#### [WORK INSTRUCTION A]
In the summary of the court case about the Workday data transfer, how much did the BAG award the plaintiff in damages?
#### [WORK INSTRUCTION B]
From the summary of the Workday data transfer case, write down the passage that begins at the words "When a company" and stops after the words "8 AZR 209/21.".
#### [WORK INSTRUCTION C]
Carry the summary of the Workday data transfer case forward from its last sentence.

━━ PASSAGE SHOWN

When a company transfers personal data within its group to another company in order to test cloud-based software for HR management ("Workday"), this is subject to the provisions of the GDPR. If the transfer takes place - even partially - without an adequate legal basis, this constitutes a breach of the GDPR. Consequence: a possible claim for damages by the employee, according to the BAG in its judgement of 8 May 2025 - 8 AZR 209/21.

The company intended to introduce the Workday software as a standardised group-wide HR management system. To this end, it had regulated the provisional test operation of the software with the works council in a so-called toleration shop agreement. However, in addition to the transfer of master data authorised for the test purposes, the company had transferred further personal data to the parent company based in the USA, including salary information, private residential address, marital status, social security number and tax ID.

The plaintiff ultimately demanded compensation for immaterial damages in the amount of EUR 3,000 pursuant to Art. 82 (1) GDPR, based on the fact that the company had exceeded the limits of the toleration agreement.

The BAG awarded the plaintiff a claim for damages in the amount of EUR 200. Insofar as the company had transferred personal data not regulated in the toleration agreement to the group parent company, this had not been necessary within the meaning of Art. 6 (1) sub-para. 1 letter f) GDPR. Consequently, the corresponding data transfer violated the GDPR. The BAG justified the damage claim with the loss of control over the personal data this had caused.

━━━━
━━ EXERCISE DATA

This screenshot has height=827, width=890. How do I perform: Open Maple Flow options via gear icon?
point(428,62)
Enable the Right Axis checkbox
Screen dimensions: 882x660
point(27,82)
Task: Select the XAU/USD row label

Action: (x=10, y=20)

━━━━
━━ EXERCISE DATA

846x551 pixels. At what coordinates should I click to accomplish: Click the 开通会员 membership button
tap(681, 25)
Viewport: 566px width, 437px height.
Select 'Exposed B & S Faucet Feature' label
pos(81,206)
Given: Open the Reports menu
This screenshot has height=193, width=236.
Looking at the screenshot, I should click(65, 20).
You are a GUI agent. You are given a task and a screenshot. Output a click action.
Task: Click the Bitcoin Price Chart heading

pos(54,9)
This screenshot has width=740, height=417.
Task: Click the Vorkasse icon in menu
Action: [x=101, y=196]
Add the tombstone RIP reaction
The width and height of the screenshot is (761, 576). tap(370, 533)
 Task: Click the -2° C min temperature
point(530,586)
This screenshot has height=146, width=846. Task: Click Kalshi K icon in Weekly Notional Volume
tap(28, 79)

━━━━
━━ EXERCISE DATA

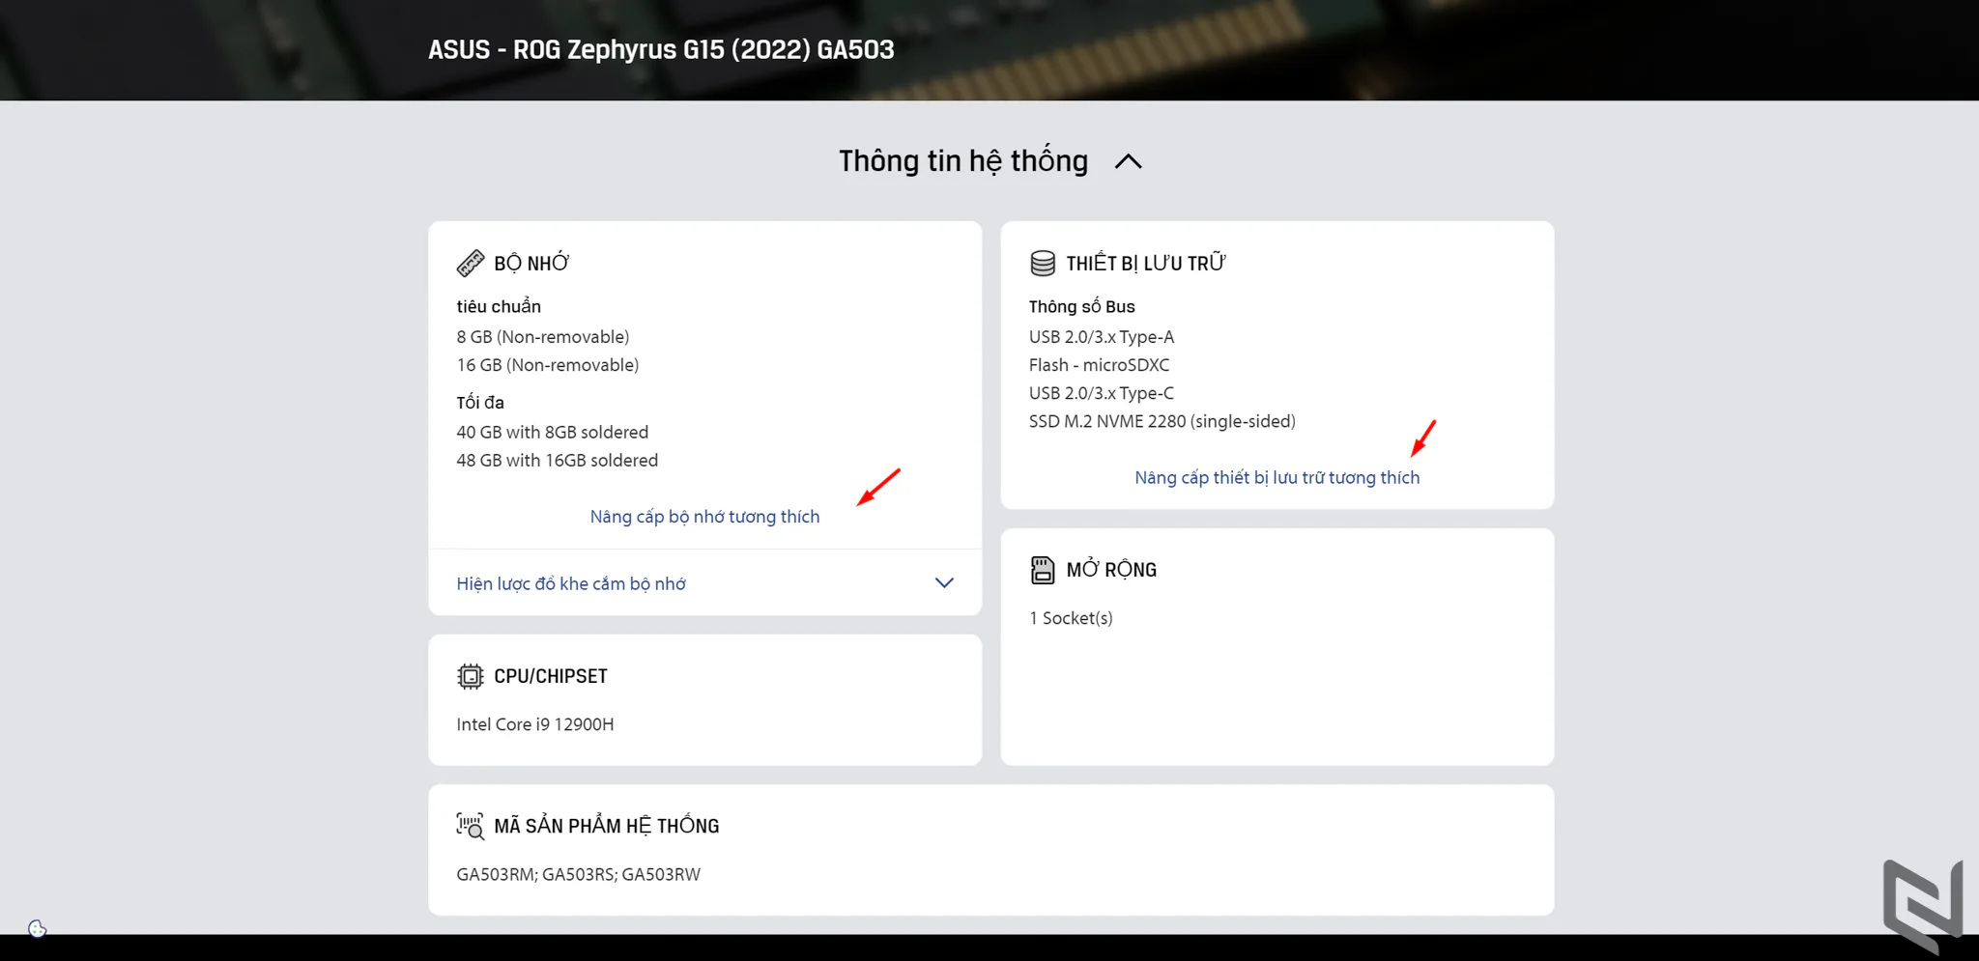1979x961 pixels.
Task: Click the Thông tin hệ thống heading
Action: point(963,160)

━━━━

#### [EXPECTED ANSWER A]
EUR 200.

#### [EXPECTED ANSWER B]
When a company transfers personal data within its group to another company in order to test cloud-based software for HR management ("Workday"), this is subject to the provisions of the GDPR. If the transfer takes place - even partially - without an adequate legal basis, this constitutes a breach of the GDPR. Consequence: a possible claim for damages by the employee, according to the BAG in its judgement of 8 May 2025 - 8 AZR 209/21.

#### [EXPECTED ANSWER C]
The legally compliant processing of data in an employment relationship poses a challenge for companies. In the previous referral proceedings, the ECJ emphasised (see judgement of 19 December 2024 - C-65/23) that shop agreements that establish "more specific rules" for the processing of personal data in the employment relationship in accordance with Art. 88 (1) and (2) GDPR must nevertheless still comply with the general principles of the GDPR. Insofar as the GDPR gives the employer and works council room for manoeuvre with regard to the "necessity" of the processing of personal data, this is subject to full review by the courts.

Against this background, companies must bear two aspects in mind: Insofar as the data processing 1) takes place on the independent basis of a shop agreement, this must fulfil the requirements of the GDPR overall - a lower level of protection to the detriment of employees is not permitted. Secondly, the specific data processing must 2) take place within the limits of the shop agreement.

We recommend that companies already critically examine during the conception phase whether and which processing of personal data is actually "necessary" or "proportionate". The processing must be GDPR-compliant overall, which means that its principles need to be observed on a constant basis. Furthermore, there is a practical risk of the successive expansion of the scope of the processing of personal data – system-driven - after the shop agreement has been concluded, and that it thus may become unlawful. Under compliance aspects, this will have to be kept under constant review. Otherwise, there is a risk of higher and not just "symbolic" damage claims or fines. Relevant training courses help to sensitise the responsible parties.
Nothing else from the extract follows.